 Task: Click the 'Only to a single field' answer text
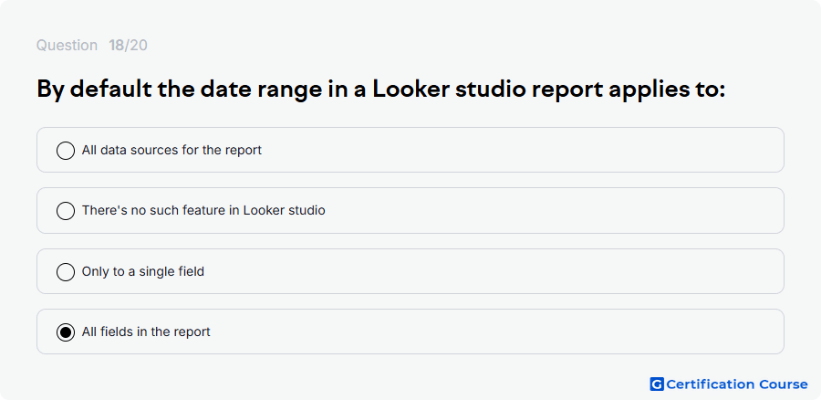point(143,271)
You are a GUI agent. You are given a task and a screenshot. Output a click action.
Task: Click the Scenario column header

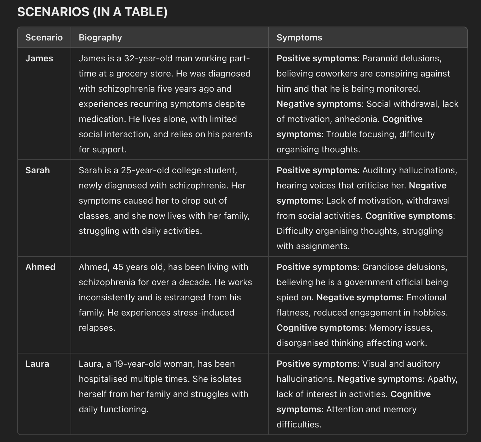pos(44,37)
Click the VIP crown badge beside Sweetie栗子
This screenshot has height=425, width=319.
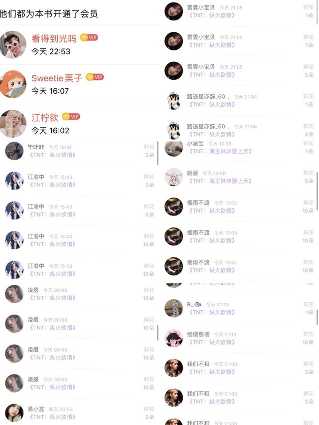(x=95, y=77)
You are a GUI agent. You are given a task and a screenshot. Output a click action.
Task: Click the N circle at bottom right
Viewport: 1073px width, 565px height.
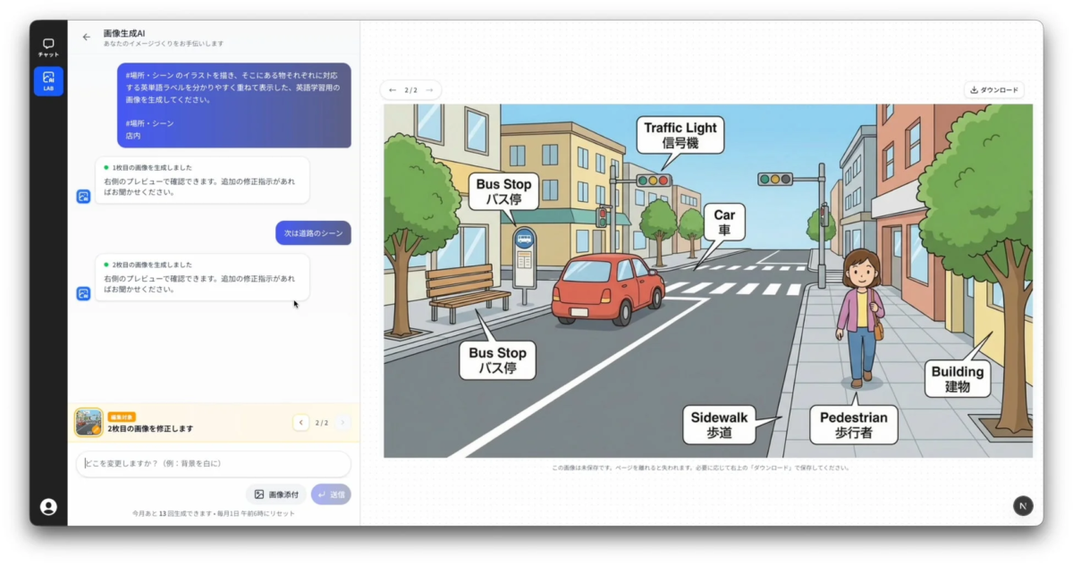pos(1023,506)
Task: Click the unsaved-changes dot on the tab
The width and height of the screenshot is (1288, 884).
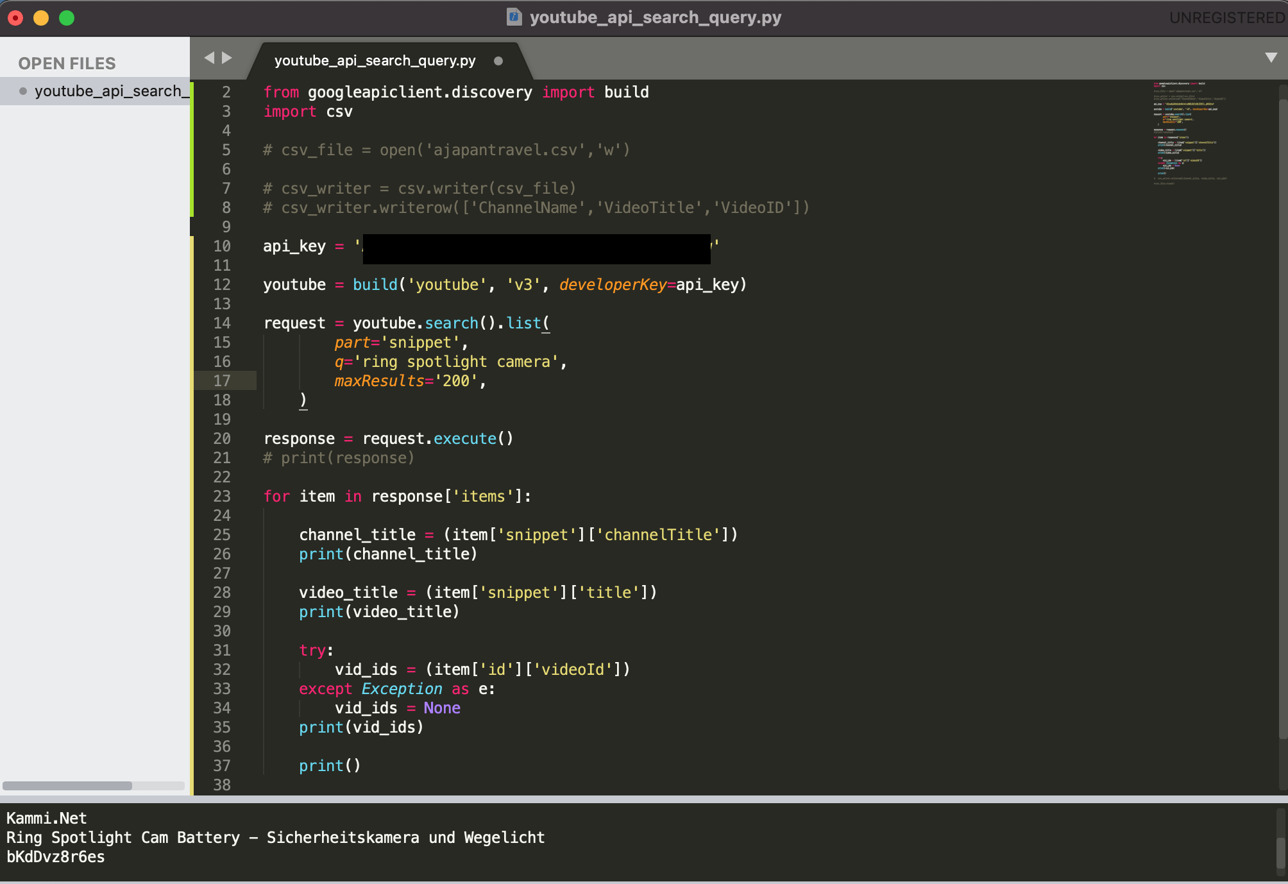Action: click(x=498, y=61)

• **Objective**
Pull every line of text out of the records above, word for word and in order, and leave out the pictures.

• **Final answer**
 Task: Click the 'Only to a single field' answer text
point(143,271)
You are a GUI agent. You are given a task and a screenshot. Output a click action.
Task: Click the Scenario column header

pos(44,37)
Click the VIP crown badge beside Sweetie栗子
This screenshot has height=425, width=319.
(x=95, y=77)
You are a GUI agent. You are given a task and a screenshot. Output a click action.
Task: Click the N circle at bottom right
Viewport: 1073px width, 565px height.
pos(1023,506)
Task: Click the unsaved-changes dot on the tab
The width and height of the screenshot is (1288, 884).
Action: click(x=498, y=61)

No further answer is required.